Stated task 1: According to the Hacker News comments, about how many people did Uber take from Carnegie Mellon?
Stated task 2: Repeat the listing below word for word, from its first line through the line holding "text (348, 397)", with both of those lines included.

Text block:
Ask HN threads I found interesting:

https://news.ycombinator.com/item?id=8844848

https://news.ycombinator.com/item?id=7147664

https://news.ycombinator.com/item?id=9616691

The one I really wanted to find, which accompanied an article about some students who felt scammed by their bootcamp, is eluding me right now. It was an interesting article about how the students were required to post misleading stories on social media that made the school look better than it was.

Edit: I found out why it was hard to find; it was taken down. Here's the link to the comments. https://news.ycombinator.com/item?id=9492381


Today's code schools may be new, but not code schools in general. Riding on the T in Boston 2000-2005 I saw plenty of advertisements for courses in Java, XML, etc. I always assumed those were low-quality classes for low-quality programmers. Nowadays the code schools teach Node.js and TDD, and their branding is more hip. I hope the quality has increased (of both instruction and students), but I still see it as a continuation of the training classes that have always been out there. Not the same people (I think), but the same market need.


This should be less risky for large corps like MS, IBM etc. I believe this may already be done?


Depends on the company. I think it's done much less now than it was in the past. I know when I was hired into my first job in 2007 I barely knew their default programming language and definitely didn't know their in-house framework, so I spent the first two months in organized training and the next six or so in "on-the-job" training on a low priority production system.


The Uber robotics talent raid of CMU took piratization to a logical extreme, http://www.theverge.com/transportation/2015/5/19/8622831/ube...

"They took all the guys that were working on vehicle autonomy — basically whole groups, whole teams of developers, commercialization specialists, all the guys that find grants and who were bringing the intellectual property," recalls a person who was there during the departures" ... Uber snatched up about 50 people from Carnegie Mellon, including many from its highest ranks.

... the deal includes a "transition period" that keeps some of the departed staffers around ... "The work of these employees is very incestuous and loose," says the same NREC insider. "They are given free rein of the facilities as part-time CMU employees, but there are absolutely no checks on the work that they are doing or what [intellectual property] they are taking. Is it for CMU? Is it for Uber? None of us here know."

Edit: could CMU have gotten better IP licensing terms and ROI for the University, if they had spun out the entire team (with private financing) and had an open auction of RoboticsResearchCo to the many companies investing in this field?

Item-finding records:
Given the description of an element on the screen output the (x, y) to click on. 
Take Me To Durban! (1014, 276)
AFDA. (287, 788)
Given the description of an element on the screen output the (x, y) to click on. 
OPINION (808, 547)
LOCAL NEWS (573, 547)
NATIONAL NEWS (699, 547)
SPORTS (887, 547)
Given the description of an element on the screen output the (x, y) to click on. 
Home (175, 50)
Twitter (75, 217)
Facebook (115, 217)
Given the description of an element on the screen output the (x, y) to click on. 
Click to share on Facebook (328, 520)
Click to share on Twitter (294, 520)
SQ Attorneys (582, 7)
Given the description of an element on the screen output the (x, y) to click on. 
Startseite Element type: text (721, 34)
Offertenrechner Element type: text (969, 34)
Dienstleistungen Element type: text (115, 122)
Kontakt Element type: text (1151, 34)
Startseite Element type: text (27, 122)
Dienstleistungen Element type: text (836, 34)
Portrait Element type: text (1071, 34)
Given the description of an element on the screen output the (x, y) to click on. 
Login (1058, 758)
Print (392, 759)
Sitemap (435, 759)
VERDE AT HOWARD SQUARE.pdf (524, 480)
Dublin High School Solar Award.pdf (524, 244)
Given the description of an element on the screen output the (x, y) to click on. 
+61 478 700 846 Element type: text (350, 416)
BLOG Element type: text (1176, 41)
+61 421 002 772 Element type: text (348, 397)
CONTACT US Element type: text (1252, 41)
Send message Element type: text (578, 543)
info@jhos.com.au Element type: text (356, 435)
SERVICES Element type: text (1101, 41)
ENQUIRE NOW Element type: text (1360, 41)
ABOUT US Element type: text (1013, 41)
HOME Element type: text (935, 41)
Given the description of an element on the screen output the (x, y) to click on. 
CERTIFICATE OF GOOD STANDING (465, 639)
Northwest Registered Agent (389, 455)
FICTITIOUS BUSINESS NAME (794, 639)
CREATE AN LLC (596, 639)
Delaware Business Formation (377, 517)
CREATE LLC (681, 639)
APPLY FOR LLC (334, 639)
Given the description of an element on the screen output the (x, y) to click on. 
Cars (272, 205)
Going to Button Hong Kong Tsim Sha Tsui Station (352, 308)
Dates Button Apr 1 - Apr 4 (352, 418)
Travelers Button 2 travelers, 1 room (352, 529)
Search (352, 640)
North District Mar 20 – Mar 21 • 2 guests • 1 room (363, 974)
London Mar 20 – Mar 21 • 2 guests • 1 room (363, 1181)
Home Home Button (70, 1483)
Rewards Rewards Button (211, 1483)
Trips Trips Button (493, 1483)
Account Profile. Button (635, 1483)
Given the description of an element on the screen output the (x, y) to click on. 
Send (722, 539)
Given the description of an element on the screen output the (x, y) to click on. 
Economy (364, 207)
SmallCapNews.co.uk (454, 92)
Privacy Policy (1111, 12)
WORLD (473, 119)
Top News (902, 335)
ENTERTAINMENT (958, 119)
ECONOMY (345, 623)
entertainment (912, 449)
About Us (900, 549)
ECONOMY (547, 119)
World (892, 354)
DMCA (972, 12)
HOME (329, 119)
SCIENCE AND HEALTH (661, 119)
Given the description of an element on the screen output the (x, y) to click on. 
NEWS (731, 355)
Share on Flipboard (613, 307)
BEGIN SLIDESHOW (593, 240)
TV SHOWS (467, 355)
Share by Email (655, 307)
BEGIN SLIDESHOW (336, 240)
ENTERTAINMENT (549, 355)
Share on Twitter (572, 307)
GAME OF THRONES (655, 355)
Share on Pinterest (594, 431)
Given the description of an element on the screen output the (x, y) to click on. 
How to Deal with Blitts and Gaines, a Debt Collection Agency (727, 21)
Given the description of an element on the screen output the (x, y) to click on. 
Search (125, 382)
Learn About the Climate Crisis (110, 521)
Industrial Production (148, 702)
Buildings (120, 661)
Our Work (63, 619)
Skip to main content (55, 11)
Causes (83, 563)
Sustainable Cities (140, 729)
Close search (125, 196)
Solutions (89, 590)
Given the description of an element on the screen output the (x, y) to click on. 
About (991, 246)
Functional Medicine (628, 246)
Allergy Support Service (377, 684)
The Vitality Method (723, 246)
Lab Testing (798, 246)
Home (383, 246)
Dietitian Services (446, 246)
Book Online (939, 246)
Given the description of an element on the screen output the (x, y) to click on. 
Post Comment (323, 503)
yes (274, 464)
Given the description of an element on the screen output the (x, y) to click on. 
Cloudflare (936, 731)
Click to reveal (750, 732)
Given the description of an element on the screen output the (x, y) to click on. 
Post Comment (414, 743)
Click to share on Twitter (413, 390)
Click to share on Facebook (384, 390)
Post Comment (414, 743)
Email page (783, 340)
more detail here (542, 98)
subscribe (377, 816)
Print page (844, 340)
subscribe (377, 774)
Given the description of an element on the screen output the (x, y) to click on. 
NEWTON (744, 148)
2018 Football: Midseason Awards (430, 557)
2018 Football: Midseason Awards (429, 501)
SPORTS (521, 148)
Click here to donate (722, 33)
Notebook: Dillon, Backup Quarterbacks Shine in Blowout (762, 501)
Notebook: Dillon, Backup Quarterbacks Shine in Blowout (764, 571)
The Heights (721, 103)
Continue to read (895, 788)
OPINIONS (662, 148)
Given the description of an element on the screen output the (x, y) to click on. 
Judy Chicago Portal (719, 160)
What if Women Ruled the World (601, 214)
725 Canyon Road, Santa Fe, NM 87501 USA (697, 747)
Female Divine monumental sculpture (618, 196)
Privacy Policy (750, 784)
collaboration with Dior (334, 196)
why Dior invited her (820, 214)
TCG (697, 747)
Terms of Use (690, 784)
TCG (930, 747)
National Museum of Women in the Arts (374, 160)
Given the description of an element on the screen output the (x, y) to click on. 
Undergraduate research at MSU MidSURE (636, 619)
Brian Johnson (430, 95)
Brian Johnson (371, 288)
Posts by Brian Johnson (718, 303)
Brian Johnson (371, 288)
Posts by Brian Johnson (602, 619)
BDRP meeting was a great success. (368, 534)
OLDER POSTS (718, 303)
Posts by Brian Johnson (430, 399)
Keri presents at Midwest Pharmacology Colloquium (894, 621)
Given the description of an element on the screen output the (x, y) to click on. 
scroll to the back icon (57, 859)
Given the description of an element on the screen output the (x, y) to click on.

Written reply 1: About 50 people.

Written reply 2:
Given the description of an element on the screen output the (x, y) to click on. 
Take Me To Durban! (1014, 276)
AFDA. (287, 788)
Given the description of an element on the screen output the (x, y) to click on. 
OPINION (808, 547)
LOCAL NEWS (573, 547)
NATIONAL NEWS (699, 547)
SPORTS (887, 547)
Given the description of an element on the screen output the (x, y) to click on. 
Home (175, 50)
Twitter (75, 217)
Facebook (115, 217)
Given the description of an element on the screen output the (x, y) to click on. 
Click to share on Facebook (328, 520)
Click to share on Twitter (294, 520)
SQ Attorneys (582, 7)
Given the description of an element on the screen output the (x, y) to click on. 
Startseite Element type: text (721, 34)
Offertenrechner Element type: text (969, 34)
Dienstleistungen Element type: text (115, 122)
Kontakt Element type: text (1151, 34)
Startseite Element type: text (27, 122)
Dienstleistungen Element type: text (836, 34)
Portrait Element type: text (1071, 34)
Given the description of an element on the screen output the (x, y) to click on. 
Login (1058, 758)
Print (392, 759)
Sitemap (435, 759)
VERDE AT HOWARD SQUARE.pdf (524, 480)
Dublin High School Solar Award.pdf (524, 244)
Given the description of an element on the screen output the (x, y) to click on. 
+61 478 700 846 Element type: text (350, 416)
BLOG Element type: text (1176, 41)
+61 421 002 772 Element type: text (348, 397)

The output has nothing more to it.